The Stanford–UConn women’s basketball rivalry is an intercollegiate basketball rivalry between the Stanford Cardinal and UConn Huskies. The rivalry series is between two of the most successful in women's basketball, as the programs have combined for 13 NCAA titles. Stanford and UConn have met seven times in the NCAA tournament, with six of these postseason meetings occurring in the Final Four. As of 2022, UConn leads the series 12–7.

Series history 
After Stanford won the first three meetings, UConn grabbed their first victory in the 1995 tournament, blowing out the Cardinal by a score of 87–60 in the national semifinals. UConn would win its following game over Tennessee for their first national championship. 
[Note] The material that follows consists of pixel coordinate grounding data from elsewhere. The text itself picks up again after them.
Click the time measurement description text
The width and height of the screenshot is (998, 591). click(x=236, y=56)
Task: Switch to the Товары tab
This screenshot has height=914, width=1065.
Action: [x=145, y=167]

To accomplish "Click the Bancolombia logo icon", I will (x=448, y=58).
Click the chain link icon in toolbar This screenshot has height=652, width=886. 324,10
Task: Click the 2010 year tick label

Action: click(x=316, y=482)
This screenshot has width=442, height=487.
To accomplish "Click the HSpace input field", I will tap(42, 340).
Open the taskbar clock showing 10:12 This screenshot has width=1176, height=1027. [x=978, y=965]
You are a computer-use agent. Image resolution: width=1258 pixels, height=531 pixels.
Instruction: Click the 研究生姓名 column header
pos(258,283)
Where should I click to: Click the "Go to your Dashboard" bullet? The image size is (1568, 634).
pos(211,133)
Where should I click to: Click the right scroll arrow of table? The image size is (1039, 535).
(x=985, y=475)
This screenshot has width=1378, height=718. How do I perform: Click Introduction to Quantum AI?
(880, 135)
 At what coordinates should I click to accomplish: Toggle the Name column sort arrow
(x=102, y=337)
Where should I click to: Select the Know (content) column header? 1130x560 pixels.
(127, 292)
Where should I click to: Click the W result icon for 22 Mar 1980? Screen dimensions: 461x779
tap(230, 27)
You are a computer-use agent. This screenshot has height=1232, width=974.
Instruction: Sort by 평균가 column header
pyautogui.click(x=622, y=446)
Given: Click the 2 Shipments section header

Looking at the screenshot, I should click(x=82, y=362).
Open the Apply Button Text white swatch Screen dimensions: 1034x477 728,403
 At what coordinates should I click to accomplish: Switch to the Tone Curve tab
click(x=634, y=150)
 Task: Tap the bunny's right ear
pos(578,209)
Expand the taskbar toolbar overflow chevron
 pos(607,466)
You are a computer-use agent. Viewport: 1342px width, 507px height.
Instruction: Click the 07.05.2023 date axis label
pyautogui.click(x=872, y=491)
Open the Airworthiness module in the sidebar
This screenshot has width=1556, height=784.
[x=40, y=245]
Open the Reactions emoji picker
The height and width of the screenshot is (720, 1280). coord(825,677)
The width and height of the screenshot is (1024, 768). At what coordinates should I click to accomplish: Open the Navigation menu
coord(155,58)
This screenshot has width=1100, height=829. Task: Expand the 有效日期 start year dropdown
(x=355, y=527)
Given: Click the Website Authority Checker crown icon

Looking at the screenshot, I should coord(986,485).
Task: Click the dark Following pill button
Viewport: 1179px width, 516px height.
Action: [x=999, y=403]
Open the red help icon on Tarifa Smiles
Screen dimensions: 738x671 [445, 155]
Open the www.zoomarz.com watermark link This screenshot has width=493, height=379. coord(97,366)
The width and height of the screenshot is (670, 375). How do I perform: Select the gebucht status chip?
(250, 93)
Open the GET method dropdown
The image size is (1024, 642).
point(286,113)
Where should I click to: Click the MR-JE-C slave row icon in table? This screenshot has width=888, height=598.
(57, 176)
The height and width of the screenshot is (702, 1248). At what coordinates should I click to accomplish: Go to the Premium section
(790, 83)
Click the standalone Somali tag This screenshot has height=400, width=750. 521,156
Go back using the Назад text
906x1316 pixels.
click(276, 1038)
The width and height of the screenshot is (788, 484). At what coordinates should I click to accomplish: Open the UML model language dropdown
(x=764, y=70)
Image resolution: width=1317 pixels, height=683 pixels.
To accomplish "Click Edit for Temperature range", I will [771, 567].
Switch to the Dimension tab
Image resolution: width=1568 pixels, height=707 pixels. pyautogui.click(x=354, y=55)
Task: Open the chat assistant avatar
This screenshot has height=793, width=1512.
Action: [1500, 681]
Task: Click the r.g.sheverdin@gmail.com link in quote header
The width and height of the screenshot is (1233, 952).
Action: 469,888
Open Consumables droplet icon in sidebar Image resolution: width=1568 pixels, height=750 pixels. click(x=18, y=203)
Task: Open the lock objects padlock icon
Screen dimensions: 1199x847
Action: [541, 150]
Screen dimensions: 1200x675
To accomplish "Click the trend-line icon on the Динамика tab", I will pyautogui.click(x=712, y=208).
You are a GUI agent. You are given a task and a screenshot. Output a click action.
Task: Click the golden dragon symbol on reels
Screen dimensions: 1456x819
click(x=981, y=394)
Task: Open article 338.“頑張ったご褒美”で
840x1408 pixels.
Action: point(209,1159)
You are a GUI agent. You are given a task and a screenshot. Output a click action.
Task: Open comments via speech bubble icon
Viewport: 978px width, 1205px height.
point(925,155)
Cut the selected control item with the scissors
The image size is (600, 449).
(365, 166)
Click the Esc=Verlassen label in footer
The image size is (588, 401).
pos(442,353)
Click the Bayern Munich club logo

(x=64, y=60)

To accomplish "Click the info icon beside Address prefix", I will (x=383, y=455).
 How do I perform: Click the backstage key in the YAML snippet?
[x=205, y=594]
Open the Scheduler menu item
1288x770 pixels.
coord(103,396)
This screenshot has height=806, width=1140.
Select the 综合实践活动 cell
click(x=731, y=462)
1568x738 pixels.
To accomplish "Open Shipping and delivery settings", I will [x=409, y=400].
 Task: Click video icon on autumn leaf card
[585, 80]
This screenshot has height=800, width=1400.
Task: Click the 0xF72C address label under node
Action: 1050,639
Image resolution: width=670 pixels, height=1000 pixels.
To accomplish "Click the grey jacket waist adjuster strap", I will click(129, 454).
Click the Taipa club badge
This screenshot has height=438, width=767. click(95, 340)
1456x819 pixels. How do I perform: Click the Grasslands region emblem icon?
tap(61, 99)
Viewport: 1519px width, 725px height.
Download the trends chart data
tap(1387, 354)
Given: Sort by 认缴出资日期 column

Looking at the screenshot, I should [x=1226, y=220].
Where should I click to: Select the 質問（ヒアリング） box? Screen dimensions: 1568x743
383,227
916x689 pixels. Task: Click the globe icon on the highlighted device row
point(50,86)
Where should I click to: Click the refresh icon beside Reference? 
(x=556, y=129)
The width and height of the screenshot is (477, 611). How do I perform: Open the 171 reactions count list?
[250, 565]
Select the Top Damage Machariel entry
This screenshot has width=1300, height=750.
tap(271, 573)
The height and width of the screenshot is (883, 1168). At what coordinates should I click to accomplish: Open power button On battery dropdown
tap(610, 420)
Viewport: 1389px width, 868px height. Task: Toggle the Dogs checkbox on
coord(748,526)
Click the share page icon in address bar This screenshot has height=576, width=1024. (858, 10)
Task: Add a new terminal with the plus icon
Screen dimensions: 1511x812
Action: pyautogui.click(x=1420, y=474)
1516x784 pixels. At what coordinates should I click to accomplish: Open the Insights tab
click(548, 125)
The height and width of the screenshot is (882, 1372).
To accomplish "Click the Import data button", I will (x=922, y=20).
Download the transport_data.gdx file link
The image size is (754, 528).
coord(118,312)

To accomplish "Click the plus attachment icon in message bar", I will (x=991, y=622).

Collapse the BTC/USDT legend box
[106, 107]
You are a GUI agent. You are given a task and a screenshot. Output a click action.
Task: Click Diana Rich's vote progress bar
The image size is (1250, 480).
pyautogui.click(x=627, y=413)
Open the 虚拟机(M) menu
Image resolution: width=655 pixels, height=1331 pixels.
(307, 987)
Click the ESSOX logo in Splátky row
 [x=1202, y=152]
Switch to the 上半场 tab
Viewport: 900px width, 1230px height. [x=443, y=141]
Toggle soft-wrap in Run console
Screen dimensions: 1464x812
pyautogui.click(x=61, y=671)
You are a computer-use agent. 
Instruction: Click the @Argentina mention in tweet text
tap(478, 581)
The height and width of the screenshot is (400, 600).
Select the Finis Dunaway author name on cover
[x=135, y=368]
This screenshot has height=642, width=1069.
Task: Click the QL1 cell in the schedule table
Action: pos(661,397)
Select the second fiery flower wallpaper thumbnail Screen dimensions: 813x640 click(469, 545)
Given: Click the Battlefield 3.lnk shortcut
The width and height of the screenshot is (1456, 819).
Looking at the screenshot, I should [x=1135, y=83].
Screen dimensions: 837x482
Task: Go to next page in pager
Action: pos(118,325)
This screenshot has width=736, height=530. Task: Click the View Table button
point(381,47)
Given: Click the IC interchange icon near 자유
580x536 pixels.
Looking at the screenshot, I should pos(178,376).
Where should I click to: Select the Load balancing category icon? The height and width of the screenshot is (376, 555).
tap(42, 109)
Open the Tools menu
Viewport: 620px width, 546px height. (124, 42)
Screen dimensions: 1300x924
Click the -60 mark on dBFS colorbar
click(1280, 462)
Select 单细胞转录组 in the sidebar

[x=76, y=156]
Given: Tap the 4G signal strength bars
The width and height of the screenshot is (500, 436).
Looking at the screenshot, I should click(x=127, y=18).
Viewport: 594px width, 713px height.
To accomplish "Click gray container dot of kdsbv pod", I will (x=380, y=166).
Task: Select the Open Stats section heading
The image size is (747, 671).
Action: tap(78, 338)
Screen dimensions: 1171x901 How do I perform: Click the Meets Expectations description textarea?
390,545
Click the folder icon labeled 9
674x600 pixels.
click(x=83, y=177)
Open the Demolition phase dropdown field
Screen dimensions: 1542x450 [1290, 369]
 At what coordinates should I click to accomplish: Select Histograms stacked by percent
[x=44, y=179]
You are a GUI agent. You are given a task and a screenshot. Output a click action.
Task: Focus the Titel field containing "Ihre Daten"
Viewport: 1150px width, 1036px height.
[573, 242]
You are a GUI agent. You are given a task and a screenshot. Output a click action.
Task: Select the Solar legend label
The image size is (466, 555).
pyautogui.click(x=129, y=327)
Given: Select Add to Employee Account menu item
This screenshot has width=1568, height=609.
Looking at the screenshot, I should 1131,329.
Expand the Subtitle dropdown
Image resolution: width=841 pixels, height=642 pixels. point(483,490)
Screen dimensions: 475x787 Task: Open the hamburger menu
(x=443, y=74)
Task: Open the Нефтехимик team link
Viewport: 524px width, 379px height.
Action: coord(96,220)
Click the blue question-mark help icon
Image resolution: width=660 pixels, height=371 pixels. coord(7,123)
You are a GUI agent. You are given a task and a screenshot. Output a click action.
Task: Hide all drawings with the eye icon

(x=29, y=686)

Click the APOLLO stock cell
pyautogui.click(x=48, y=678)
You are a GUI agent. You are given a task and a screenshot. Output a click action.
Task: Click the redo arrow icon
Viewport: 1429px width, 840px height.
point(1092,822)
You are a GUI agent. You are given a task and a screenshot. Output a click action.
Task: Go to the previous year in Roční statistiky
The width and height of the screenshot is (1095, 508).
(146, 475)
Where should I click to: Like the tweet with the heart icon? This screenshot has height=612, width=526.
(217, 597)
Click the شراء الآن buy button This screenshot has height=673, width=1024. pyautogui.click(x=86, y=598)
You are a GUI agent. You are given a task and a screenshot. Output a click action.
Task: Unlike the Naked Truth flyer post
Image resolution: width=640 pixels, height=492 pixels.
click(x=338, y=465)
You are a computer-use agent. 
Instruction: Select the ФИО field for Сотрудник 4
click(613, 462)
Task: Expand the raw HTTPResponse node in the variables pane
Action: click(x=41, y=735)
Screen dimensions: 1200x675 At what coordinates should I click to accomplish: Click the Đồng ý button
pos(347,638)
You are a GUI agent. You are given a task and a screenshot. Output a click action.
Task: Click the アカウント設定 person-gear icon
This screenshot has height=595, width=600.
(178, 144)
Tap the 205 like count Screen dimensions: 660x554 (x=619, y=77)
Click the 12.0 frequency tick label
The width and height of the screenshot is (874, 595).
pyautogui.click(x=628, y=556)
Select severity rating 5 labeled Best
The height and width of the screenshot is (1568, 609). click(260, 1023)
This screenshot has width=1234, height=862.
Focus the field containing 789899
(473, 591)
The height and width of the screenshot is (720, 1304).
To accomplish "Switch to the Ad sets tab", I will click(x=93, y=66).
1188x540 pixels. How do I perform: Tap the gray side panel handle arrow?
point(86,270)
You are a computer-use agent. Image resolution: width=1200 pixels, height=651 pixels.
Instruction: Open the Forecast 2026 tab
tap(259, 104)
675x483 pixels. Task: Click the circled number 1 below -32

The teams would meet thrice more in the postseason before the 2010 tournament with the national title at stake. In San Antonio, UConn downed Stanford 53 to 47 to overcome an 8 point halftime deficit and cap off an undefeated season. The following season, the Cardinal snapped the Huskies' 90-game winning streak, a week after Connecticut had broken the previous record of 88 games by UCLA. The loss was the first by UConn since 2008, when Stanford had beaten the Huskies in the 2008 Final Four. The Huskies returned the favor in 2012, ending the Cardinal's 82-game winning steak at Maples Pavilion in a 1-2 ranked matchup. 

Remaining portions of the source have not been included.